2026.04.01 東芝系、最大34TBのデータセンター向けHDD開発 AI・クラウド需要に対応
HDDの大容量化ニーズに応える東芝デバイス&ストレージ
東芝子会社の東芝デバイス&ストレージは、最大で34テラバイト(テラは1兆、TB)の記録容量を実現した大規模データセンター向け3.5型ニアラインハードディスクドライブ(HDD)「M12シリーズ」を開発したと発表した。屋根瓦のようにデータトラックの一部を重ね書きする技術「瓦記録方式(SMR)」を採用し、大容量化を図った。
クラウドサービスやAI(人工知能)の普及、動画配信の拡大を背景にデータ量が急増している。これに伴いデータの保管先となるデータセンターの需要も拡大し、HDDの大容量化が一段と進んでいる。M12シリーズは、こうしたニーズに応える高効率なストレージで、3月末にサンプル出荷を始めた。

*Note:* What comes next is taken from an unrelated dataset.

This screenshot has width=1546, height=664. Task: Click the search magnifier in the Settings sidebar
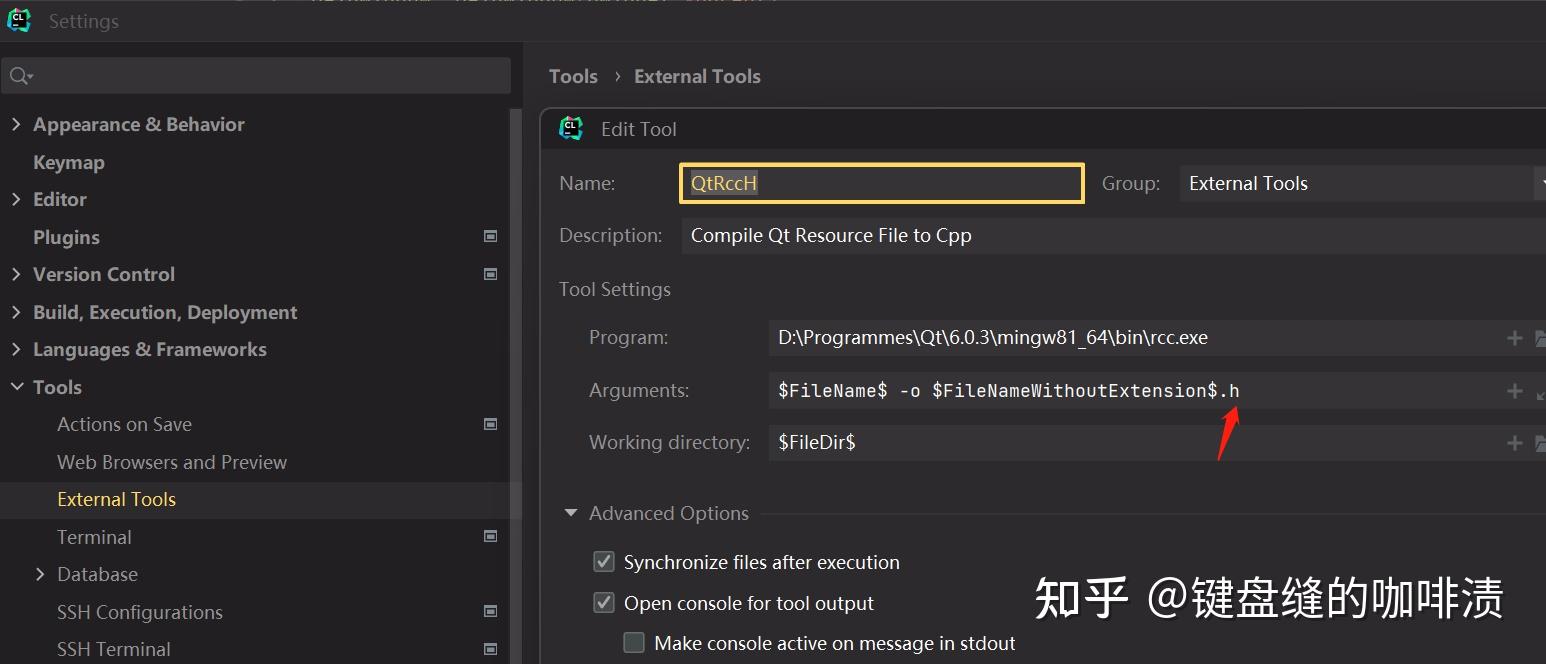click(x=18, y=74)
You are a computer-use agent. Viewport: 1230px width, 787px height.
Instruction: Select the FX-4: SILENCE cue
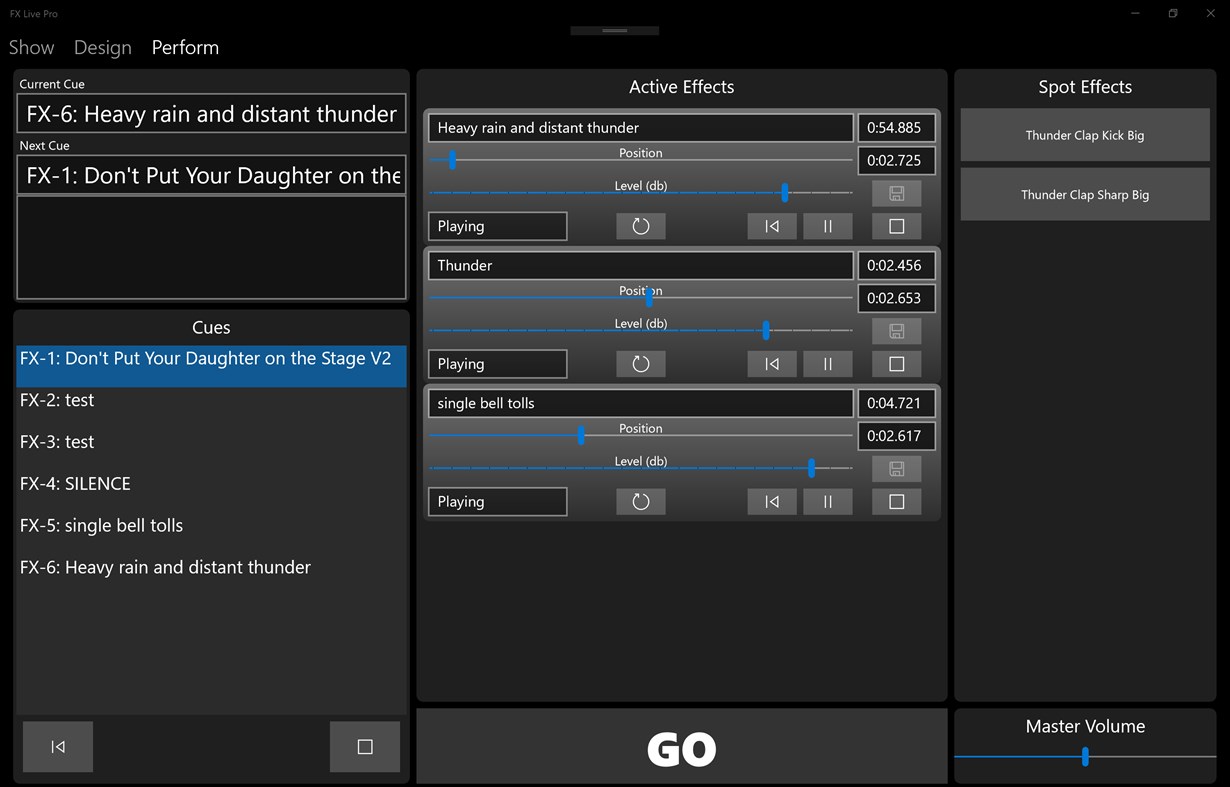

新製品は、磁気ディスクを前世代品から1枚増やした11枚の構成とした。さらに従来のアルミ基板メディアを、より耐久性が高く薄型化が可能なガラス基板メディアに変更した。従来からのヘリウム充填HDDで、独自の「磁束制御型マイクロ波アシスト磁気記録方式(FC‑MAMR)」を取り入れた点も特徴。これらの技術により、30~34TBの大容量化を実現した。
サーバーなどのホスト側がドライブ管理を行う方式も採用。ホストがHDD内のデータの書き換えを効率的に制御することで、システム全体として書き込み速度の低下を抑制するという。
M12シリーズでは、従来型の磁気記録方式「CMR」の製品も用意し、最大28TBのサンプル出荷を7~9月期から順次開始する予定。また、次世代の大容量記録技術「熱アシスト磁気記録(HAMR)」を適用したHDDについても、将来的な製品化に向けた開発を進めており、HDDのさらなる大容量化に取り組む方針だ。